ABS 46/2, 3-gleisiger Ausbau
- Bearbeitung: 2007-in Bearbeitung
- Auftraggeber: DBProjektBau GmbH, Ndl. West, Duisburg
- Flächengröße: 72 km
Das Vorhaben umfasst den dreigleisigen Ausbau der bestehenden, ca. 72 km langen zweigleisigen DB-Strecke 2270 von der niederländisch-deutschen Landesgrenze über Emmerich bis nach Oberhausen Hbf sowie die Beseitigung der 55 höhengleichen Bahnübergänge. Die Ausbaustrecke hat die Kurzbezeichnung ABS 46/2 und wird in der Öffentlichkeit auch „Betuwe-Linie“ genannt.
Die Strecke 2270 hat im Netz der Deutschen Bahn AG für den internationalen Reise- und Güterverkehr eine herausragende Funktion. Er verbindet nicht nur die Ballungsräume des Ruhrgebiets mit den Mittelzentren entlang der Strecke, sondern findet seine Bedeutung auch in der Fortsetzung nach Süden in den Schweizer Raum und nach Norditalien sowie in Gegenrichtung über die „Betuwe – Lijn“ nach Rotterdam. Die Strecke erfüllt überwiegend Aufgaben des Güterverkehrs, wird aber auch für Anbindungen der Region an die Ballungsräume und zur Abwicklung von Personenfernverkehren herangezogen.

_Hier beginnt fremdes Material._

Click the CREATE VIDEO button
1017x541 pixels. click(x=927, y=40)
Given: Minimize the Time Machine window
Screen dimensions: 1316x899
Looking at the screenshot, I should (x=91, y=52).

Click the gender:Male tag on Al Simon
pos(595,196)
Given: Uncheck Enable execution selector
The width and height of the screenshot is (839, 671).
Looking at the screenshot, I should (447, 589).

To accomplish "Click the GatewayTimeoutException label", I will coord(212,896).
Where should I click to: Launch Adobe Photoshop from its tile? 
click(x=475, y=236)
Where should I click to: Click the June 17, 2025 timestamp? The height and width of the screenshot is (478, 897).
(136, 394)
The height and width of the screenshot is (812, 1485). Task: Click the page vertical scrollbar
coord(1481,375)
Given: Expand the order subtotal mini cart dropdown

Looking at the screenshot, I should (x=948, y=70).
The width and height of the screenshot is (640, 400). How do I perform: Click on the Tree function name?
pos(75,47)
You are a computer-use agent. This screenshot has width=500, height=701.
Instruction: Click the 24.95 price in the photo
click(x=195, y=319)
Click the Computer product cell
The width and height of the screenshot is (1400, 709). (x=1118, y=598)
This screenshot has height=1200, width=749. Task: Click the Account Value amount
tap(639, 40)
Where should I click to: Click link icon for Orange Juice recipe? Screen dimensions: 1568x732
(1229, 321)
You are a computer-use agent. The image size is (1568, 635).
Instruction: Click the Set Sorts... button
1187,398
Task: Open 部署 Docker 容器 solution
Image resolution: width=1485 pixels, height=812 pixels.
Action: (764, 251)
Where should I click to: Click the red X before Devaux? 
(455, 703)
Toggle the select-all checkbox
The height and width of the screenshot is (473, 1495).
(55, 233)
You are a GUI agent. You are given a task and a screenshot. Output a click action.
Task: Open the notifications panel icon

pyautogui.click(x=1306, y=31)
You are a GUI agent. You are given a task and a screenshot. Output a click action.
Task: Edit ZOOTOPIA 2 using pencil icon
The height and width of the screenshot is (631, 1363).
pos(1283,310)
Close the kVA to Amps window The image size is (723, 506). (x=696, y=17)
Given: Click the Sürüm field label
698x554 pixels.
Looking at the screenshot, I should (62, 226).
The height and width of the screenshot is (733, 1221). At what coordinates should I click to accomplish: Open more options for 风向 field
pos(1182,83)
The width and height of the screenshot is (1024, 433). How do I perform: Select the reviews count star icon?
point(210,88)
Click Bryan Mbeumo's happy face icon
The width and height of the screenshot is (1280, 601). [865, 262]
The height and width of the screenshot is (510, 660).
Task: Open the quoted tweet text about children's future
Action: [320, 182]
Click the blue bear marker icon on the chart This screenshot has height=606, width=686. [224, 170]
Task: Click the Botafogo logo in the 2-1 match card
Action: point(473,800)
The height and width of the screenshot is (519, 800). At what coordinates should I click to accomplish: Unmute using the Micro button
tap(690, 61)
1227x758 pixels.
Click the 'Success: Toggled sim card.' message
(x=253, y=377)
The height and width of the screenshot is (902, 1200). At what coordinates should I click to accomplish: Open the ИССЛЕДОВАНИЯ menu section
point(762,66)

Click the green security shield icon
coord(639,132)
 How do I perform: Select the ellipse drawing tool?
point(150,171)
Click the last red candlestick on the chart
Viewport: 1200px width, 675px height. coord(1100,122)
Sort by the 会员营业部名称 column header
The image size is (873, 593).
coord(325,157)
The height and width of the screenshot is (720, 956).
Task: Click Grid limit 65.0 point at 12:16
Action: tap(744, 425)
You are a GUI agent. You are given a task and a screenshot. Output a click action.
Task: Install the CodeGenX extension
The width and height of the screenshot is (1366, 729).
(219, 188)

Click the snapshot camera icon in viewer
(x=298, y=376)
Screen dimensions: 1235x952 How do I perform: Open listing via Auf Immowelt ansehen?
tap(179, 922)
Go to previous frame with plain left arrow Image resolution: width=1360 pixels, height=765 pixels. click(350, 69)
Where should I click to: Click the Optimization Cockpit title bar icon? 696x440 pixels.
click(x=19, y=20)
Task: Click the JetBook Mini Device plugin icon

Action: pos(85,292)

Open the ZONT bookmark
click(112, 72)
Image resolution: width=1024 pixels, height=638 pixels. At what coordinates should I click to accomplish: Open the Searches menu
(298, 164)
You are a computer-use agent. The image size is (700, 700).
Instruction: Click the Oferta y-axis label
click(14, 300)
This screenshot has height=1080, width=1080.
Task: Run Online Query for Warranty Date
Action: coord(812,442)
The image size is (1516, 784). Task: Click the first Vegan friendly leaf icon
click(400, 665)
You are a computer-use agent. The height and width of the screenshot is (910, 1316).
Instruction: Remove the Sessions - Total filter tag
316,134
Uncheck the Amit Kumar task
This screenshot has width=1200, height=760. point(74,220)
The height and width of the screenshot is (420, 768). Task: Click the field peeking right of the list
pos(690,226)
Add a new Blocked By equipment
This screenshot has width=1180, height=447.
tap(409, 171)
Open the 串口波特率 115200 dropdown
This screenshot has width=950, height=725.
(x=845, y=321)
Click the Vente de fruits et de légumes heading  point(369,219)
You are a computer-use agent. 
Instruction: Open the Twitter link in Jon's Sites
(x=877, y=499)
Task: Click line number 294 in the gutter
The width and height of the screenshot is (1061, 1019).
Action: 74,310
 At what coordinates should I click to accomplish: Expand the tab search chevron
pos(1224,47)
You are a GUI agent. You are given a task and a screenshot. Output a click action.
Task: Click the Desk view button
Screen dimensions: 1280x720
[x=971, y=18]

Im Rahmen der Vorplanung der DB ProjektBau GmbH für den dreigleisigen Ausbau wurde vom Büro Drecker eine Umweltverträglichkeitsstudie erarbeitet, die insbesondere Varianten der Ausbauseite für die Gesamtstrecke prüft. Dazu wurden über mehrere Jahre umfangreiche Kartierungen von Fauna und Flora durchgeführt. Für das anschließende Genehmigungsverfahren wurde die Strecke in 12 Planfeststellungsabschnitte unterteilt, für die vom Büro Drecker jeweils ein Landschaftspflegerischer Begleitplan und ein Artenschutzfachbeitrag erarbeitet und die UVS fortgeschrieben wird. Weiterhin werden für die Gesamtstrecke insgesamt 19 FFH-Vor- oder Verträglichkeitsprüfungen zum Vogelschutzgebiet „Unterer Niederrhein“ sowie zu diversen FFH-Gebieten vor allem im Bereich der Rheinaue durchgeführt.
Schwerpunkt der Umweltuntersuchungen sind die veränderten betriebsbedingten Auswirkungen (Schall, Erschütterungen) in Folge des Ausbaus, die Wiederherstellung der trassenbegleitenden Biotopverbundstrukturen und Tierlebensräume und die Einbindung neuer Ingenieurbauwerke (insbesondere Schallschutzwände) in das Landschafts- und Ortsbild.
Desweiteren werden gemeinsam mit den Beteiligten für den angrenzenden Ausbauabschnitt auf niederländischem Staatsgebiet die Unterlagen zur grenzüberschreitenden UVP abgestimmt.